コアホウドリ(黒足信天翁、学名:Phoebastria nigripes)は、ミズナギドリ目アホウドリ科に属する海鳥です。翼開長は180〜200センチメートルに達し、広大な翼を活かして北太平洋を長距離滑空します。全体的に暗褐色で、くちばしと足が黒いことが名称の由来であり、近縁のアホウドリ(コシジロアホウドリ)の白い羽毛とは異なる特徴です。
主な繁殖地はハワイ諸島(ミッドウェー環礁など)で、世界最大の繁殖コロニーの一つが存在します。日本では小笠原諸島や伊豆諸島でも繁殖が確認されています。繁殖期以外は北太平洋全域を広く回遊し、日本近海にも現れます。
食性は主に魚類・イカ・魚卵などで、水面近くを飛翔しながら採食します。寿命は長く、数十年生きる個体も知られており、つがい関係は長期にわたって維持されます。

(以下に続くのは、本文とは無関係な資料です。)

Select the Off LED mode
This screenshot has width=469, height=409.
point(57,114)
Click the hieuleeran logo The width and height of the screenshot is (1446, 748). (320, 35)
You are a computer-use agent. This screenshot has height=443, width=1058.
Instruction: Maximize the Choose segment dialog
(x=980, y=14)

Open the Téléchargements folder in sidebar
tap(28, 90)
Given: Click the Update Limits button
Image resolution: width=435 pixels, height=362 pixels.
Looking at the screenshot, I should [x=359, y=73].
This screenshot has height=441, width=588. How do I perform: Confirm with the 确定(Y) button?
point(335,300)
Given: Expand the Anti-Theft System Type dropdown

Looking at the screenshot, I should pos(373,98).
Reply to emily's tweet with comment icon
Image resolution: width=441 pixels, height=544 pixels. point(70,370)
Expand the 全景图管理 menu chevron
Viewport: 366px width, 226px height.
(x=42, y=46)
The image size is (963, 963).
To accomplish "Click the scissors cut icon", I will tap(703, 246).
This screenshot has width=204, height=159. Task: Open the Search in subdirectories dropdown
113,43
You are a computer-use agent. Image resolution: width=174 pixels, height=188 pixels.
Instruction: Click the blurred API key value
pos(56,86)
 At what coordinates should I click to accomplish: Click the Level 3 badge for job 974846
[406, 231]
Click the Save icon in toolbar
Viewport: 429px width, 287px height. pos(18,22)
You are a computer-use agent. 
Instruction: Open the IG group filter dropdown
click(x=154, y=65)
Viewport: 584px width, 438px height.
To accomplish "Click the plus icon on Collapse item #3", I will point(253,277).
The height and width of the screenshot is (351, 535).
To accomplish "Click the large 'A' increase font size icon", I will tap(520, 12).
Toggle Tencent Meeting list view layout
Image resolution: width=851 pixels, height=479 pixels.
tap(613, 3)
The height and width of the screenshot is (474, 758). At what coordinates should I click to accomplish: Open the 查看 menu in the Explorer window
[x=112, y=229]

近年、延縄(はえなわ)漁業による混獲や海洋プラスチックの誤飲が深刻な問題となっています。ミッドウェー環礁では、親鳥がプラスチックゴミを餌と間違えてヒナに与える事例が多数記録されており、海洋汚染の象徴的な事例として国際的に注目されています。
使い方・例文
海洋プラスチック問題を扱うドキュメンタリーや環境問題の授業で、プラスチックを飲み込んだヒナの事例として引用される場面でよく登場します。